◆ Work required
Within the entries below, find the portion that opens with the line containing "Screen dimensions: 1457x659" and closes with the line containing "Screen dimensions: 600x390". Retype that portion exactly and only.

◆ Recorded data
══════════════════════════════
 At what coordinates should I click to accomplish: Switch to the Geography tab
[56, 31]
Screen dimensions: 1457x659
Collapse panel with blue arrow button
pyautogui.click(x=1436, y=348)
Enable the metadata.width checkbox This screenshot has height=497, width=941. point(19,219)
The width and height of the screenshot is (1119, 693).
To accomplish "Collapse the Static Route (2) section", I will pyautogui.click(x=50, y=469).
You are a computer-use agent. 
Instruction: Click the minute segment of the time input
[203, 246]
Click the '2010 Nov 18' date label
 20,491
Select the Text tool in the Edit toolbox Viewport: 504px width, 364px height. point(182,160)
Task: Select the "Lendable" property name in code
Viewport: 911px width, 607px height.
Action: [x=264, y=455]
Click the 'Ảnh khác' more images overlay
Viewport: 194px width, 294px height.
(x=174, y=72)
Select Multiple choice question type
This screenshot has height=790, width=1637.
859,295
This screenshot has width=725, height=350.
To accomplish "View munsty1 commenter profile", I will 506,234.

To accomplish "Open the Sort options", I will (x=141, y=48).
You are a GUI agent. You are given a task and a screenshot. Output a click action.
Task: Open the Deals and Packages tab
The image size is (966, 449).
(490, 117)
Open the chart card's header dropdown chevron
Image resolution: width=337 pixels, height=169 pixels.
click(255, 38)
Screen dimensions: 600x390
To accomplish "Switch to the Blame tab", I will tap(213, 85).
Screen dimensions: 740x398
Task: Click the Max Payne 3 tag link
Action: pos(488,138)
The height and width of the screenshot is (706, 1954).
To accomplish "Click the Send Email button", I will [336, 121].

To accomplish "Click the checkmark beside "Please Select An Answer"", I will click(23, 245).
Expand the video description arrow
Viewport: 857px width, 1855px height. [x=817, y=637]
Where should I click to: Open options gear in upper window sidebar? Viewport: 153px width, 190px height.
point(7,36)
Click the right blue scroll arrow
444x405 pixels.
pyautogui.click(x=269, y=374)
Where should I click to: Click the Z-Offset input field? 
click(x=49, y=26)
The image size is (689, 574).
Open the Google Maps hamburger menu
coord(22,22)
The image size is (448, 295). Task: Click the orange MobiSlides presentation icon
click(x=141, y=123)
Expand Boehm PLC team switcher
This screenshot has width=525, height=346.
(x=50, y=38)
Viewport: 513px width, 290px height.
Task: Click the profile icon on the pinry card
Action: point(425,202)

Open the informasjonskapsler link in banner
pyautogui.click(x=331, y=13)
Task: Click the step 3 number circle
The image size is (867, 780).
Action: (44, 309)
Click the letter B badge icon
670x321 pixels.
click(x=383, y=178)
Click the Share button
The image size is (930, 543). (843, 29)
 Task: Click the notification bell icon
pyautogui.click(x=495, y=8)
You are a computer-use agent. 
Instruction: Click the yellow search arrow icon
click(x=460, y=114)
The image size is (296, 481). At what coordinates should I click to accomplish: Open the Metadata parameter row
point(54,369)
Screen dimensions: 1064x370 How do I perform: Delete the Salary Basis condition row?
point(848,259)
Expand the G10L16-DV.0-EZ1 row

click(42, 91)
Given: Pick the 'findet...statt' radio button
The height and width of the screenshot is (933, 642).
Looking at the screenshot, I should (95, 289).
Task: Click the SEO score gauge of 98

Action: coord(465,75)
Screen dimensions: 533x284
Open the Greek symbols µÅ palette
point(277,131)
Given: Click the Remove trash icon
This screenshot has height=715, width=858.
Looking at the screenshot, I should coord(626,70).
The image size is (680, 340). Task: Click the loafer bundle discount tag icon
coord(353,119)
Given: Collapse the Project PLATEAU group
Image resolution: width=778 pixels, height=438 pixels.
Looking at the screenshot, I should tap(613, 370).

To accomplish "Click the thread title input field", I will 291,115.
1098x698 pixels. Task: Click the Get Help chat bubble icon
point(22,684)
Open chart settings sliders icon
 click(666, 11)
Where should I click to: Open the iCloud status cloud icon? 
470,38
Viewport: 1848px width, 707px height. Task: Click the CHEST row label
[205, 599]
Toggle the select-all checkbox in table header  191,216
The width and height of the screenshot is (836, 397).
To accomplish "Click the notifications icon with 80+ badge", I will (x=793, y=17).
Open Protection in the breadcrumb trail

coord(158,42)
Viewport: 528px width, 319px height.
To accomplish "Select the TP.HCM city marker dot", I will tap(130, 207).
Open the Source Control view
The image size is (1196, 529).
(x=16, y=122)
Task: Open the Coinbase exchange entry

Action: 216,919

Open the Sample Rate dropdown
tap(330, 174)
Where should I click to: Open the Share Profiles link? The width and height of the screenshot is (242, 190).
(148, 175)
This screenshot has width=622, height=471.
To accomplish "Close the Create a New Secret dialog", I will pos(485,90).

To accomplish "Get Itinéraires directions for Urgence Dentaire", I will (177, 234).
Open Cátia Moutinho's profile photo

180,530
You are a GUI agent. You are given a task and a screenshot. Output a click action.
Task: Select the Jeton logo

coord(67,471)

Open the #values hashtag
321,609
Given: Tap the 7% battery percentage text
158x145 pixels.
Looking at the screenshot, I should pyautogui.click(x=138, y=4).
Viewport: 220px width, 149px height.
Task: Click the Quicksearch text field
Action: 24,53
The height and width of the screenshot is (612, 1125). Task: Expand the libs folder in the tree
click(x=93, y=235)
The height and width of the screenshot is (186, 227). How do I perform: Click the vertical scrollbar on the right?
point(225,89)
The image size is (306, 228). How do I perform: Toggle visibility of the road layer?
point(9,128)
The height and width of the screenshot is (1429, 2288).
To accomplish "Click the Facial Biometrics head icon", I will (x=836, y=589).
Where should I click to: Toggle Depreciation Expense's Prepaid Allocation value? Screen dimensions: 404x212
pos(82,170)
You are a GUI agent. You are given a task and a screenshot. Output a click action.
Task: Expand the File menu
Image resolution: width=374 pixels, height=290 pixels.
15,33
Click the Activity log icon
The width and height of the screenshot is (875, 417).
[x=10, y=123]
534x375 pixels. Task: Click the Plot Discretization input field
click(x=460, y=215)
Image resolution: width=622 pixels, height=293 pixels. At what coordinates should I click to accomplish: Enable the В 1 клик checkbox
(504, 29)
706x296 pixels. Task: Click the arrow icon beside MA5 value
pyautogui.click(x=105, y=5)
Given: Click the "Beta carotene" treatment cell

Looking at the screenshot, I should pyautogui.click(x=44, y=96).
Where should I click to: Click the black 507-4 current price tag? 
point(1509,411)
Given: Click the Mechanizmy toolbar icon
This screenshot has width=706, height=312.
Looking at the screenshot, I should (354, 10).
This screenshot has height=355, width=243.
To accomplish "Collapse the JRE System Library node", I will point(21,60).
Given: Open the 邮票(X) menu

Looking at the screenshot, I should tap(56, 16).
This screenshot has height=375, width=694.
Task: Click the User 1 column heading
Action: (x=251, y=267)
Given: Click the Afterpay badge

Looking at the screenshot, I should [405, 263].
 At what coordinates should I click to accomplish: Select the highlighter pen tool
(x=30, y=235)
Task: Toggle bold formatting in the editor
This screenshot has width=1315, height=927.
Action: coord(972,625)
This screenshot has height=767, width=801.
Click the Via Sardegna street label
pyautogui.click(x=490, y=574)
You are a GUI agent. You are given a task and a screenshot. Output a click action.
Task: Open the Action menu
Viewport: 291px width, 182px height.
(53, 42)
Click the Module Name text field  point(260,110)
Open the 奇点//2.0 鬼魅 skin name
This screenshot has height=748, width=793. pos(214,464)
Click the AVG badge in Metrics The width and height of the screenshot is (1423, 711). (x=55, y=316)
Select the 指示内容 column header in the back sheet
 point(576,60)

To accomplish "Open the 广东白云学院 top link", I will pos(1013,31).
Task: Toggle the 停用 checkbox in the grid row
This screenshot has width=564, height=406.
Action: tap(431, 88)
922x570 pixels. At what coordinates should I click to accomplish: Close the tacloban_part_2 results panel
══════════════════════════════
◆ Result for this exercise
Screen dimensions: 1457x659
Collapse panel with blue arrow button
pyautogui.click(x=1436, y=348)
Enable the metadata.width checkbox This screenshot has height=497, width=941. point(19,219)
The width and height of the screenshot is (1119, 693).
To accomplish "Collapse the Static Route (2) section", I will pyautogui.click(x=50, y=469).
You are a computer-use agent. 
Instruction: Click the minute segment of the time input
[203, 246]
Click the '2010 Nov 18' date label
 20,491
Select the Text tool in the Edit toolbox Viewport: 504px width, 364px height. point(182,160)
Task: Select the "Lendable" property name in code
Viewport: 911px width, 607px height.
Action: [x=264, y=455]
Click the 'Ảnh khác' more images overlay
Viewport: 194px width, 294px height.
(x=174, y=72)
Select Multiple choice question type
This screenshot has height=790, width=1637.
859,295
This screenshot has width=725, height=350.
To accomplish "View munsty1 commenter profile", I will 506,234.

To accomplish "Open the Sort options", I will (x=141, y=48).
You are a GUI agent. You are given a task and a screenshot. Output a click action.
Task: Open the Deals and Packages tab
The image size is (966, 449).
(490, 117)
Open the chart card's header dropdown chevron
Image resolution: width=337 pixels, height=169 pixels.
click(255, 38)
Screen dimensions: 600x390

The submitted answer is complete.